***** DATASET EXTRACT

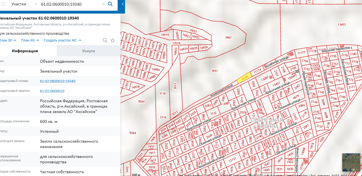Open the "План ЗУ" link
Viewport: 362px width, 176px height.
8,40
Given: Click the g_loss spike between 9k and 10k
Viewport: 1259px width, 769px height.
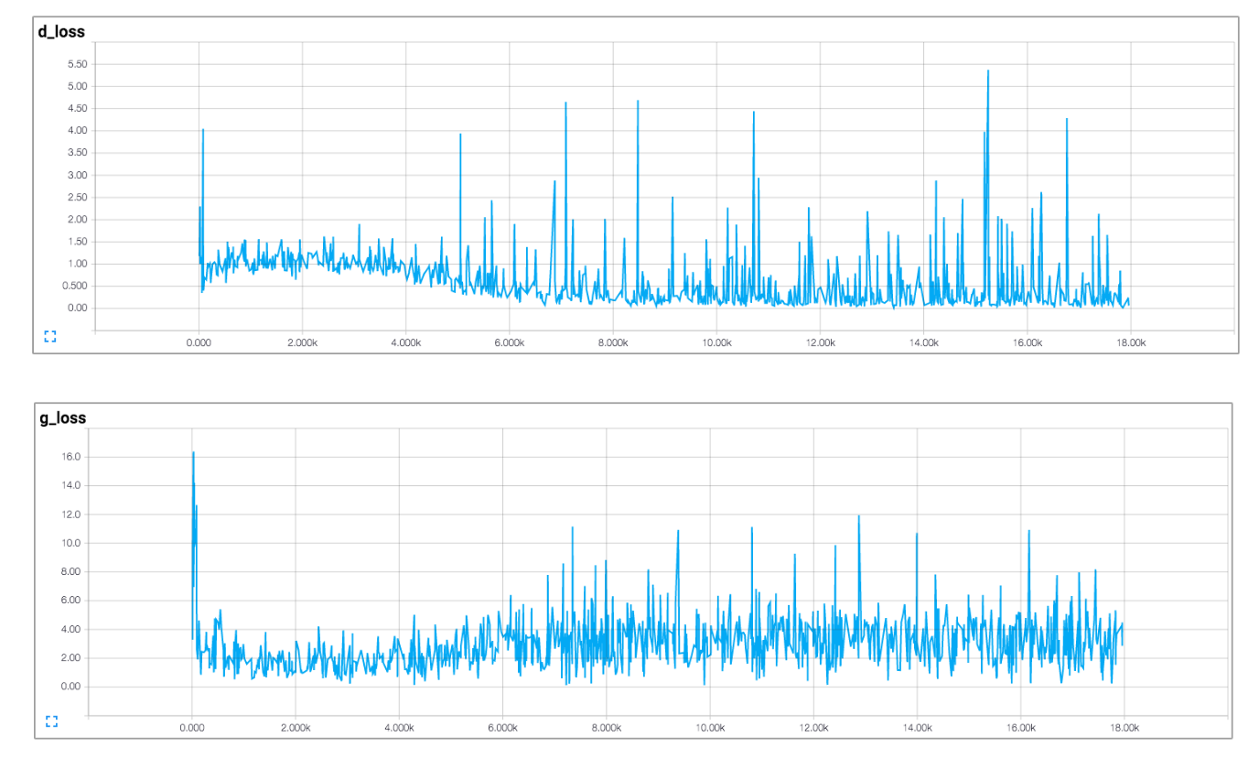Looking at the screenshot, I should [678, 532].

**********

#### INSTRUCTIONS FOR THE TASK
Please, leaving out all pictures, transcribe exactly the lines above from the one containing "Given: Click the" through the final line, both included.

#### PROBLEM SOLUTION
Given: Click the g_loss spike between 9k and 10k
Viewport: 1259px width, 769px height.
Looking at the screenshot, I should [678, 532].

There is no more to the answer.